On the flip side, you can use Stratigility currently without adding any error handling because of the way the Dispatcher is implemented. Considering you don't want your errors leaking in a web application, this is a reasonable solution for first-comers.

Also, as you note, 404 is definitely in scope for a final handler; however, that can be done now without doing any other error handling; 404 is the condition when the stack is exhausted, and the response passed to the final handler differs from the response at application invocation. In other words, it has nothing to do with error handling, and would still "just work" even with removal of the try/catch block in the Dispatcher.

What all this means is: we have two audiences:

  • Those who are going to consume and use Stratigility in small projects, who want something lean and easy to pick up with very few extra dependencies, and who may or may not be relatively new to programming.
  • Those who are planning to write their own application architecture and consume Stratigility as part of that architecture.

For the first camp, removing the try/catch block may or may not lead to more WTF moments as they start having to deal with exceptions raised.

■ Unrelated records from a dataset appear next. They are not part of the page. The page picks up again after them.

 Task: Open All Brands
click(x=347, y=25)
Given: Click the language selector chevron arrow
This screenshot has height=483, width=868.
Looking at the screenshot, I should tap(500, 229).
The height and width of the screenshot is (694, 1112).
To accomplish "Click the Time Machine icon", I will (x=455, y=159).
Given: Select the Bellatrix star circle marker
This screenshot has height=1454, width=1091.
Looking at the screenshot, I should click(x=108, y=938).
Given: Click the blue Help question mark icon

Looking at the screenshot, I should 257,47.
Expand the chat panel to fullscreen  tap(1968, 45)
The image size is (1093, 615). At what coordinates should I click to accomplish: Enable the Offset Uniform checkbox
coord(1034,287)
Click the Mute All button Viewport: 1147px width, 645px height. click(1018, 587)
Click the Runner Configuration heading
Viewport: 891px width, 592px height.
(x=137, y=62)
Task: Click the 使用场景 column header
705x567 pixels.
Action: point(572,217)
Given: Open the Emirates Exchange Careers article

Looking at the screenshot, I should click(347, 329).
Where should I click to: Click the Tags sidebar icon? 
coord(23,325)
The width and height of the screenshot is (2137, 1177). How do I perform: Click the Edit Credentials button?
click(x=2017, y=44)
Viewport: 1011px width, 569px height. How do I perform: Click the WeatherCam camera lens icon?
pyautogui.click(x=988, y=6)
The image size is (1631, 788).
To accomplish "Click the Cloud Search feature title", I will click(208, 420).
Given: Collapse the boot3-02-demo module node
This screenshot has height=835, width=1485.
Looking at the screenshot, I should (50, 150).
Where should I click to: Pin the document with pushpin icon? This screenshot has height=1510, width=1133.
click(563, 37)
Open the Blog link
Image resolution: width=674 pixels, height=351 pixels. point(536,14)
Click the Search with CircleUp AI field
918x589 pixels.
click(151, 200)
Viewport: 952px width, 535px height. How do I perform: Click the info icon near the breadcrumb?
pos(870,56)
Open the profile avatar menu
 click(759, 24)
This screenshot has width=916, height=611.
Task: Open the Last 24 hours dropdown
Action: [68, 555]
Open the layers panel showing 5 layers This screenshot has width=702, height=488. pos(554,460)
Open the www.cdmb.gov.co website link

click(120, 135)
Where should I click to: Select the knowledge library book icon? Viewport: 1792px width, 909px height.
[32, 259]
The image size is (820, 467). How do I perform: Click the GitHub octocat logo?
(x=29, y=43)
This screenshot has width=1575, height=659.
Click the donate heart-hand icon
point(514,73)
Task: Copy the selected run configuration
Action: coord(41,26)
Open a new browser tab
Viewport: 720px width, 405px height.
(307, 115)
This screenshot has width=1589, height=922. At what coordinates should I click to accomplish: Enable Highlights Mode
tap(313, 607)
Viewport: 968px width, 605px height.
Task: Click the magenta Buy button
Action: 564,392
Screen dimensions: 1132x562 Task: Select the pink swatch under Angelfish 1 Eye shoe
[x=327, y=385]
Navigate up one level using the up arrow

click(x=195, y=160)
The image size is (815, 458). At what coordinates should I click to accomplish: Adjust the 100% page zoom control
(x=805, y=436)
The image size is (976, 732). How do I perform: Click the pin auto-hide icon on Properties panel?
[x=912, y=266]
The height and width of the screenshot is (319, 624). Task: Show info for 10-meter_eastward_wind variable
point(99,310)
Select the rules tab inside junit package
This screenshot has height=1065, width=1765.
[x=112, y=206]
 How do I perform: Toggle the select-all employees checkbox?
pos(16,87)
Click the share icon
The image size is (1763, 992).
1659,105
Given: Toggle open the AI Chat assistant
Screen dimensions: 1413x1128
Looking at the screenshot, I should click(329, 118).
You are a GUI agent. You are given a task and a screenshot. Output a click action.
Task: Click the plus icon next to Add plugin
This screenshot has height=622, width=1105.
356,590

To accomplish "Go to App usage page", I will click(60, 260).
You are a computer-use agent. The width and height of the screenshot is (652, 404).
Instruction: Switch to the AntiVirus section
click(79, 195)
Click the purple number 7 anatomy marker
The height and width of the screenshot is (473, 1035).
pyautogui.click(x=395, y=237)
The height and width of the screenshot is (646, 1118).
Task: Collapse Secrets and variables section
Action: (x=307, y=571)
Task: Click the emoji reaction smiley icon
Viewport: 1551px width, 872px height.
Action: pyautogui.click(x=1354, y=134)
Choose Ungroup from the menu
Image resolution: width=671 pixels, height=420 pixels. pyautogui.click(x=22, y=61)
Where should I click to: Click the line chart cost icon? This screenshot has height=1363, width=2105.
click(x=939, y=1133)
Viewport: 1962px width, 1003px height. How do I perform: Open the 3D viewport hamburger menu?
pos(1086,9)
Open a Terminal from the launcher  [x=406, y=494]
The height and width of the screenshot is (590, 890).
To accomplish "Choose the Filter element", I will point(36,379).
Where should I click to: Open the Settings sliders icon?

For the second camp, the try/catch block can be an impediment to their architecture.

My feeling is: let's remove that try/catch block. However, doing so is a BC break at this time. Currently exceptions are caught and then passed to any existing error handlers, and removal of the try/catch breaks that workflow. I suggest the following:

  • Create an alternate Dispatcher that removes the try/catch. This dispatcher will be opt-in when first introduced.
  • To opt-in to the new Dispatcher, two new changes will be necessary:
    • Next's constructor will need an additional optional argument, the Dispatcher instance.
    • MiddlewarePipe will need a setter for injecting a Dispatcher instance (which it will then pass to Next if it lazy-loads an instance during invocation). A protected (protected, so it can be overridden in extending classes) getter would be used inside of __invoke() to retrieve it and pass it to the constructor of Next.
    • The above could potentially be only class names or callables as well.
  • Document how to inject an alternate Dispatcher.

The above would be for an upcoming minor version, and we would message that applications should implement their own try/catch blocks if they want to pass exceptions on to error middleware reliably going forward.

This would also allow consumers such as yourself to extend MiddlewarePipe and set your own default dispatcher, which would work reliably going forward.

For the next major version, we would swap the default dispatcher used.

@mindplay-dk Sound reasonable? Are you interested in submitting a PR with this?

This is implemented as an opt-in feature in the 1.3 series (if you call raiseThrowables()), and as the only method for error handling in the upcoming 2.0 (current develop branch).